If a text field contains the string abcd😀ef🇦🇺gh, requesting the range [2, 8) would return the substring cd😀ef🇦. (Note that the grapheme cluster 🇦🇺 would be split into 🇦, 🇺.)

Implementation

Internally, implementers may use whichever Unicode string encoding and indexing is best supported or convenient in their chosen programming language or libraries.

However, all implementations of the protocols in fuchsia.input.text

  • MUST correctly interpret text positions and ranges using the Unicode scalar value indices specified in the protocols.
  • MUST send their text editing commands to other fuchsia.input.text implementations in terms of Unicode scalar value indices.

For reference:

  • In Rust, a Unicode scalar value is a single char, and the scalar values in a String or &str can be iterated using String::chars().

  • In Dart, this is a rune.

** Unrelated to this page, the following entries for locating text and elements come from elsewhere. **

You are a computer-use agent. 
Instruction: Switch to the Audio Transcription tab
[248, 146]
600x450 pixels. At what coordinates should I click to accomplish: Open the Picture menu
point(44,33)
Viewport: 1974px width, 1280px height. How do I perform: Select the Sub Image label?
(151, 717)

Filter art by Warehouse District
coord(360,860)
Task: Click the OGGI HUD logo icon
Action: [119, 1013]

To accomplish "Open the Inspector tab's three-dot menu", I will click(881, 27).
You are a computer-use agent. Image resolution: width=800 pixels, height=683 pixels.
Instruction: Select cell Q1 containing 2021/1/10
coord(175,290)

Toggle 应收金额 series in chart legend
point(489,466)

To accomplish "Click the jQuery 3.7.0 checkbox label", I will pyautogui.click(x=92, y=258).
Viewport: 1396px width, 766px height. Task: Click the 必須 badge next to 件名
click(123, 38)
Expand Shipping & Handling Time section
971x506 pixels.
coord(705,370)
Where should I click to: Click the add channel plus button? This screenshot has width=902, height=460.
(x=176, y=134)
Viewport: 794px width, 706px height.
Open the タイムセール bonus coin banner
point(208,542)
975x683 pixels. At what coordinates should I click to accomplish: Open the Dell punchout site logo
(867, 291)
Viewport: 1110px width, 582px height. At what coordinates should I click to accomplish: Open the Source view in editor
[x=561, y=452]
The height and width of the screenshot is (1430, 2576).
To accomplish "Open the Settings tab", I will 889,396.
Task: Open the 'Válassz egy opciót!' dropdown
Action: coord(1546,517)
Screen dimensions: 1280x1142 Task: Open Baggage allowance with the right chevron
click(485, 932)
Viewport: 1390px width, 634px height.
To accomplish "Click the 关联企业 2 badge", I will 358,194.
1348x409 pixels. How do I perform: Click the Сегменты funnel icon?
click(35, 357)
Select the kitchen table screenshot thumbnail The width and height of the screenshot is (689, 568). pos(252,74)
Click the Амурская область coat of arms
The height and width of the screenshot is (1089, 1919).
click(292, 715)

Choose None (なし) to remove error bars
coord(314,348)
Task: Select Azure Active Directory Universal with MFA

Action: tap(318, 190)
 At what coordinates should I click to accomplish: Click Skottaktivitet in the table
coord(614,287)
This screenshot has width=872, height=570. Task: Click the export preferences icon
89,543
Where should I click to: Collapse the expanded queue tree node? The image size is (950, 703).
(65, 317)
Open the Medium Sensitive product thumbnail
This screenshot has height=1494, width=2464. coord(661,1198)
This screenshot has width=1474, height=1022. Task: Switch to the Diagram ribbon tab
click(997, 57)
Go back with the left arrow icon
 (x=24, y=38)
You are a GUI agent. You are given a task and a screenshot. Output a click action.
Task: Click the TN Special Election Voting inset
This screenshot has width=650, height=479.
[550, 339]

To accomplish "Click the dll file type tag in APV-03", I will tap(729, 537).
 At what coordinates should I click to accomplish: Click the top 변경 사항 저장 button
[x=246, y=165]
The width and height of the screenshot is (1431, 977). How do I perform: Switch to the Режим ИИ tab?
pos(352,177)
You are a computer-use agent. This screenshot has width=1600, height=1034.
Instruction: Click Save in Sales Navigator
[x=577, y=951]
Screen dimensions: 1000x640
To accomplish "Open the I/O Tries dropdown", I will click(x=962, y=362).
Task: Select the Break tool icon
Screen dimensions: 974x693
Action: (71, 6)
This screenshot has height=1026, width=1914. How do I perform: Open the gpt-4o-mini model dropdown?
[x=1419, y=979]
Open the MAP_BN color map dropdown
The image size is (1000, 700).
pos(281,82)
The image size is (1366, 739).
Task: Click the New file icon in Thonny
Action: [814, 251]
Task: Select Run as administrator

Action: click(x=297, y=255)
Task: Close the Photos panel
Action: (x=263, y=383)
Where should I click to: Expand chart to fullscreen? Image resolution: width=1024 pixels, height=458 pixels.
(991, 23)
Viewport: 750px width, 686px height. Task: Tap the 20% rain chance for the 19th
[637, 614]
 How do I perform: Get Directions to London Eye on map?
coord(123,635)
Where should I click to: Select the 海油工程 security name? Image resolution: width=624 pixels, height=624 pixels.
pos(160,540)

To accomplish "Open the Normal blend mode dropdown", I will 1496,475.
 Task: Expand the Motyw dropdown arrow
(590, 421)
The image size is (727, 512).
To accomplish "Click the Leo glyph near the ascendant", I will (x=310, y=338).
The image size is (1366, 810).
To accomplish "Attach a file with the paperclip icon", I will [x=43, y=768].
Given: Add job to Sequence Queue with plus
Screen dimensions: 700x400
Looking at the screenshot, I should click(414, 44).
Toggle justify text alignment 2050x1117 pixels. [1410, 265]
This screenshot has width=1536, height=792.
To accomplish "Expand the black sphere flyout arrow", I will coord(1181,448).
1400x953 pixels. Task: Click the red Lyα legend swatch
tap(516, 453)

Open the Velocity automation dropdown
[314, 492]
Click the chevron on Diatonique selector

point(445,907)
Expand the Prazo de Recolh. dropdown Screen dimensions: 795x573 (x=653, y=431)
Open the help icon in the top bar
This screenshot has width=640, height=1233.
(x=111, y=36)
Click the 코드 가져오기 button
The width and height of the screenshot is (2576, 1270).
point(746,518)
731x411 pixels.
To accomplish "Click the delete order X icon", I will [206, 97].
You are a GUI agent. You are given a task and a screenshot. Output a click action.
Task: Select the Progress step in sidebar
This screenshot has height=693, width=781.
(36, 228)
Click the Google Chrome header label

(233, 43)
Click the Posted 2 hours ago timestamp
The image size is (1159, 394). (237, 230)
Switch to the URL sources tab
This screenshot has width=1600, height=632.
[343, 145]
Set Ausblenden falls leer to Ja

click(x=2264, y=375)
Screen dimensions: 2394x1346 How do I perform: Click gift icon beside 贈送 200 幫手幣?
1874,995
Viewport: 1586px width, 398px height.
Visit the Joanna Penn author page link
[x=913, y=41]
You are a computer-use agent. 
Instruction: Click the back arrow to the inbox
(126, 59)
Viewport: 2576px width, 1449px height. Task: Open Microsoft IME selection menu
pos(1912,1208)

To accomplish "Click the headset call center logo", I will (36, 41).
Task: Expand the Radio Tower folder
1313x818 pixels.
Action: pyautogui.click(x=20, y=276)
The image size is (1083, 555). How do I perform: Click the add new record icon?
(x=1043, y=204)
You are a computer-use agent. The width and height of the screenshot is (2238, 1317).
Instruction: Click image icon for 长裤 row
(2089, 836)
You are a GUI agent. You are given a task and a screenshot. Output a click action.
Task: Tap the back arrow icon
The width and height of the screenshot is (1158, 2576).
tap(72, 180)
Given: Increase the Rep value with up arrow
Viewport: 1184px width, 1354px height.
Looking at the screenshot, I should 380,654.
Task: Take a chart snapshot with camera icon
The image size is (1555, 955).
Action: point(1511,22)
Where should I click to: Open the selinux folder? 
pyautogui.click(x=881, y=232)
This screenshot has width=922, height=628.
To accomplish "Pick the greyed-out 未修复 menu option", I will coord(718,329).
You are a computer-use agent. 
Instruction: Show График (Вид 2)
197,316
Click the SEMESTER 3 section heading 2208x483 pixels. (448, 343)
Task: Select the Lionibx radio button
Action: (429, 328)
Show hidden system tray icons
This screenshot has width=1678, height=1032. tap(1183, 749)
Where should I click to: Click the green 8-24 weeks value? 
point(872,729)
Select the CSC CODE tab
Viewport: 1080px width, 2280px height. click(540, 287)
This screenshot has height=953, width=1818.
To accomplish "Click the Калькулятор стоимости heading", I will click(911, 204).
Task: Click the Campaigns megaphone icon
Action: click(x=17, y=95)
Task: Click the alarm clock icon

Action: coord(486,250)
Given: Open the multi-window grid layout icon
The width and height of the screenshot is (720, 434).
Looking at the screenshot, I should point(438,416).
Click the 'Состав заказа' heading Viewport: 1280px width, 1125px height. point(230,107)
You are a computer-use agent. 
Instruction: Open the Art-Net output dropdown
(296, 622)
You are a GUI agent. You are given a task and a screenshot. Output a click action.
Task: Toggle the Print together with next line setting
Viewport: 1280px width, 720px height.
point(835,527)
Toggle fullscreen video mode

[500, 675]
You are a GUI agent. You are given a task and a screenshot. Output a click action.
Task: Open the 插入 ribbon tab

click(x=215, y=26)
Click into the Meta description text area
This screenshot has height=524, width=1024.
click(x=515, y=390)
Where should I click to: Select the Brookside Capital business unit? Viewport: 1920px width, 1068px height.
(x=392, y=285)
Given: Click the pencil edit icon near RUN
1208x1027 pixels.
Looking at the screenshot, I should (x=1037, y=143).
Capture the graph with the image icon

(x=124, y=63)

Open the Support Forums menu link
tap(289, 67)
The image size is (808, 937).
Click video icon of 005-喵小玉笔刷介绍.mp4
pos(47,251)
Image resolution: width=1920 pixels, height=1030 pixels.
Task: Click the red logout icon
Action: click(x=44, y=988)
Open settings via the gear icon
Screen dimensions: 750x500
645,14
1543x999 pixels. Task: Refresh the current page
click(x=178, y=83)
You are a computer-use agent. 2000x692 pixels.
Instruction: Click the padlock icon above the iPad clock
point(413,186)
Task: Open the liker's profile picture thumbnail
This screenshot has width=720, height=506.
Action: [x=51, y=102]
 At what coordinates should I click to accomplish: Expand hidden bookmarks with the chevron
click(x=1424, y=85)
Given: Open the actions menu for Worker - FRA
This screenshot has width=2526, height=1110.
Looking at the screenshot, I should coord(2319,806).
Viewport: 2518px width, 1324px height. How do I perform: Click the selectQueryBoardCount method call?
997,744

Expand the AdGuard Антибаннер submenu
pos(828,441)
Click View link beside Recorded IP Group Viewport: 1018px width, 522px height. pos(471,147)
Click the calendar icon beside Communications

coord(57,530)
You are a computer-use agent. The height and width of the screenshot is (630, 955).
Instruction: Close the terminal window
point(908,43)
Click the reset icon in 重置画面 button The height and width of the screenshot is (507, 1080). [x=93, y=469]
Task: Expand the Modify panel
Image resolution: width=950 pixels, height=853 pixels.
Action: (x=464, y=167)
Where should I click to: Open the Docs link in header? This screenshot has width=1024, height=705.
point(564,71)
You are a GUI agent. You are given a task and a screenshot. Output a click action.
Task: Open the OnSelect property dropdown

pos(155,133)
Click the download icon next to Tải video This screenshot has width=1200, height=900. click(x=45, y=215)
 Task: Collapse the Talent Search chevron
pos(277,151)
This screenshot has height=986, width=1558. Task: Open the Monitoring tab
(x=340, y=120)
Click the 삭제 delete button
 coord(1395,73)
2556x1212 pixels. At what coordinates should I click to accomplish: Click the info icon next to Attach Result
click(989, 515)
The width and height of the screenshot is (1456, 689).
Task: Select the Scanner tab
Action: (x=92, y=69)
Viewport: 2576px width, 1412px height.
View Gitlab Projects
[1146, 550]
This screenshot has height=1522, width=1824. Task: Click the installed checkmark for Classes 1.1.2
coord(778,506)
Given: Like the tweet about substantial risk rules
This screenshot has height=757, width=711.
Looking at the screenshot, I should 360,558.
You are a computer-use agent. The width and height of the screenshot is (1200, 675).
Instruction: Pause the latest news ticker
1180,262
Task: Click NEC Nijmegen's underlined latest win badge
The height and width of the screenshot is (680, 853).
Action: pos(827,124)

A string's Unicode scalar values can be iterated using the String.runes property.

  • As of C++ 17, the standard library's utilities for manipulating Unicode text are incomplete, so the use of icu::UnicodeString with icu::StringCharacterIterator is recommended instead. For example, the n-th scalar value in a string can be retrieved using setIndex32(n).

Performance

For runtimes that use variable-length encodings such as UTF‑8 (e.g. Rust) or UTF‑16 (e.g. Dart) for their strings, accessing a string position or length by Unicode scalar value is a linear-time operation. (It would only be a constant-time operation for UTF‑32 and similar fixed-length encodings, which are space-inefficient and are not commonly used.)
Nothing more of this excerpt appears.